*** Data provided
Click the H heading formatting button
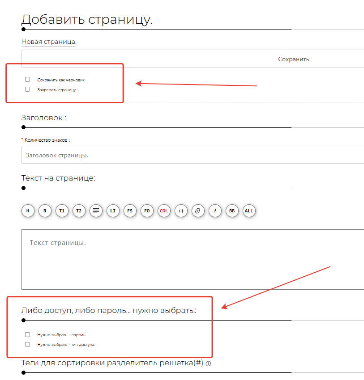 coord(28,211)
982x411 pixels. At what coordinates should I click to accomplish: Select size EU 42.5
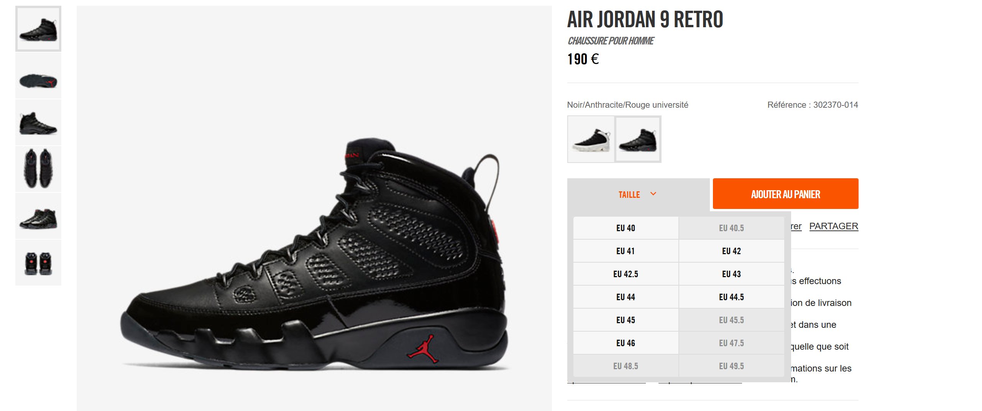[626, 274]
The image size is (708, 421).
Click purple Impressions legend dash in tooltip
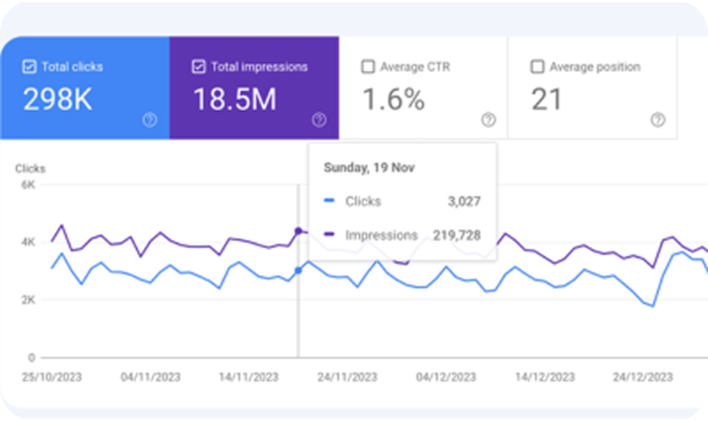click(x=329, y=234)
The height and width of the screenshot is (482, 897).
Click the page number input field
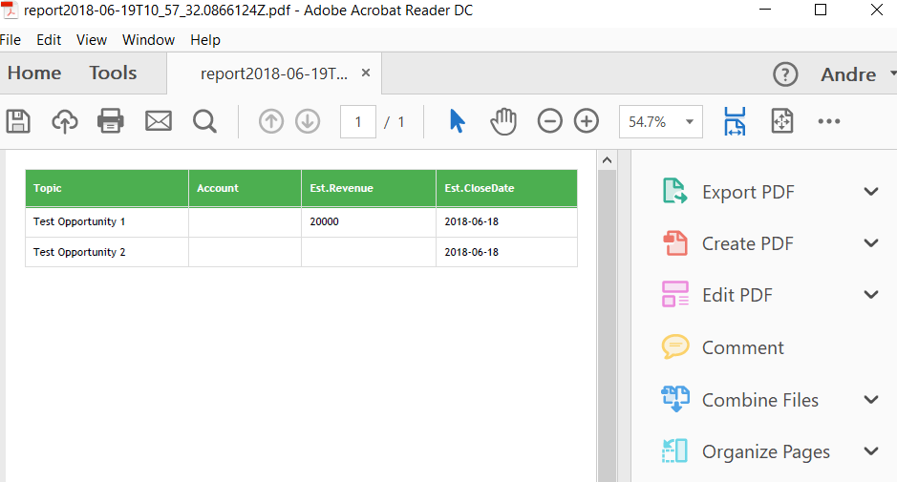[358, 121]
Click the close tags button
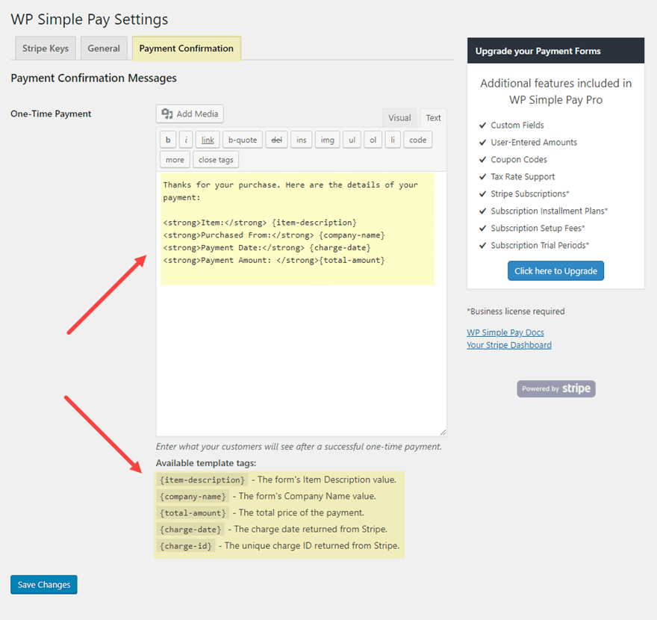This screenshot has width=657, height=620. [x=216, y=160]
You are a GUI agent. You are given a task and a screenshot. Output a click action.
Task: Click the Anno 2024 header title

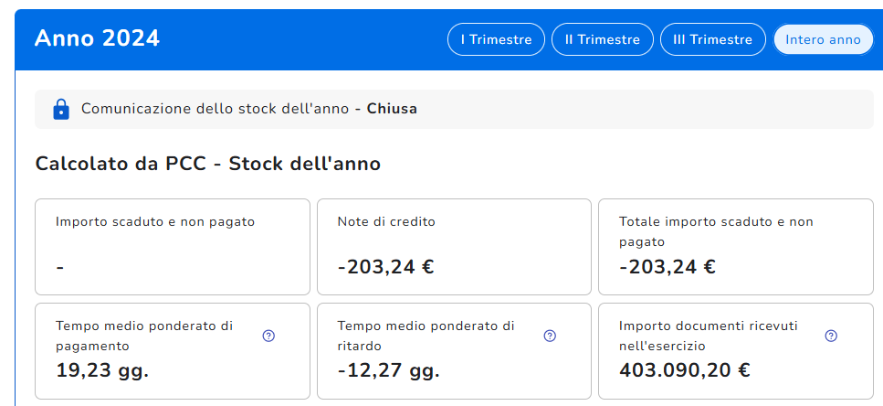tap(97, 38)
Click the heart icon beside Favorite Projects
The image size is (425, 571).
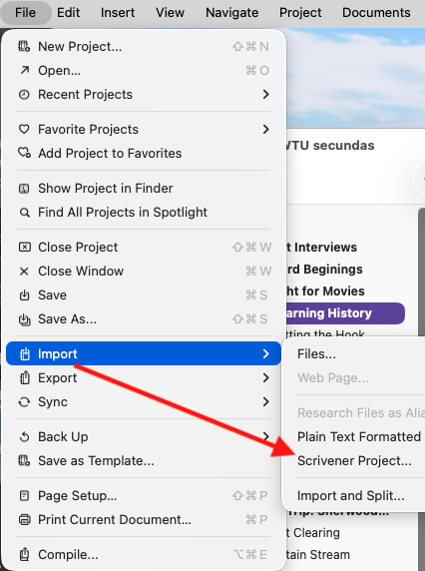24,130
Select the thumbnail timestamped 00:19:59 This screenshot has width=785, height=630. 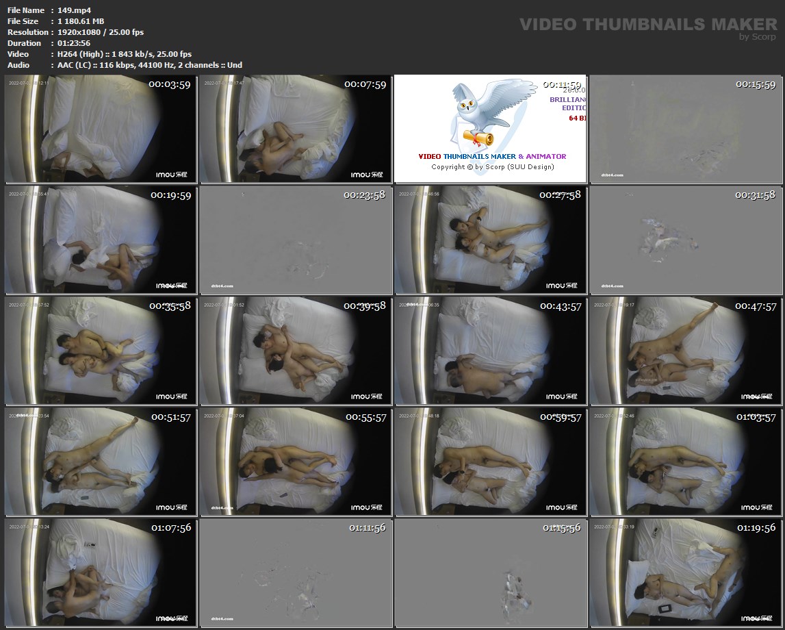click(x=100, y=240)
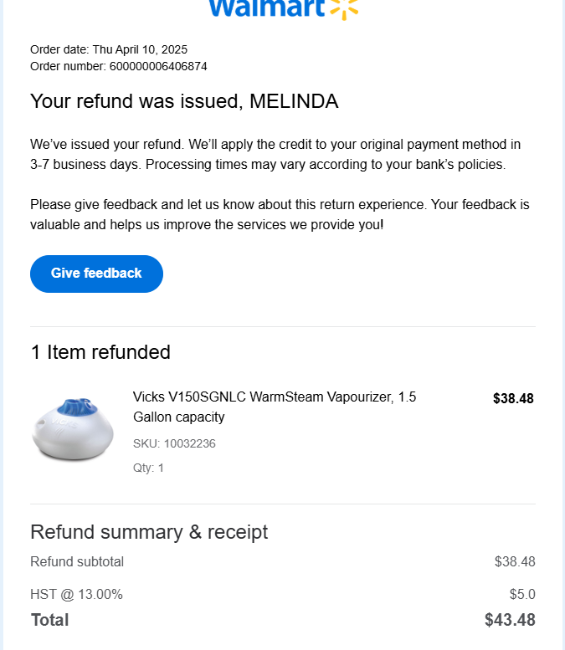Click the total amount $43.48
This screenshot has width=565, height=650.
tap(510, 620)
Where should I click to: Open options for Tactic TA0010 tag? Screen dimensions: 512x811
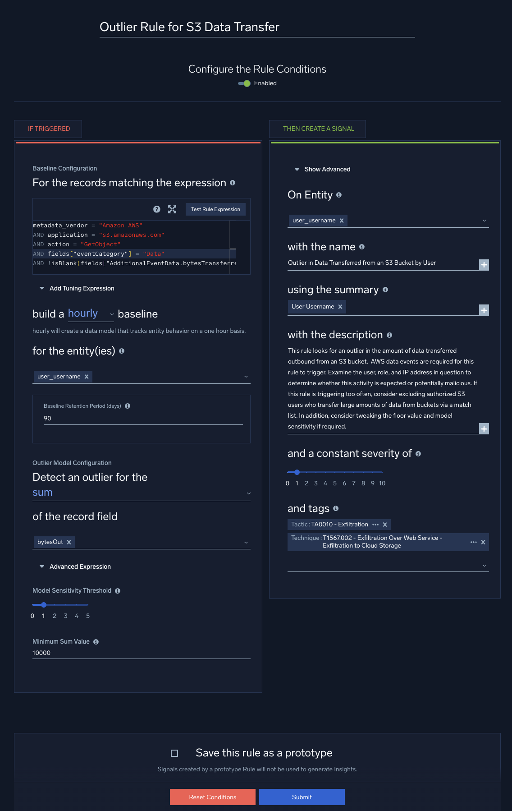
******
> **Exercise prompt**
Please copy out from the data above, without any picture, exactly the lines running from the one that holds "The height and" through the one that holds "Click the heart icon beside Favorite Projects", and nothing beyond them.

> **Written reply**
The height and width of the screenshot is (482, 897).
Click the page number input field
[358, 121]
Click the close tags button
This screenshot has width=657, height=620. [x=216, y=160]
You are a GUI agent. You are given a task and a screenshot. Output a click action.
Task: Click the Anno 2024 header title

tap(97, 38)
Click the heart icon beside Favorite Projects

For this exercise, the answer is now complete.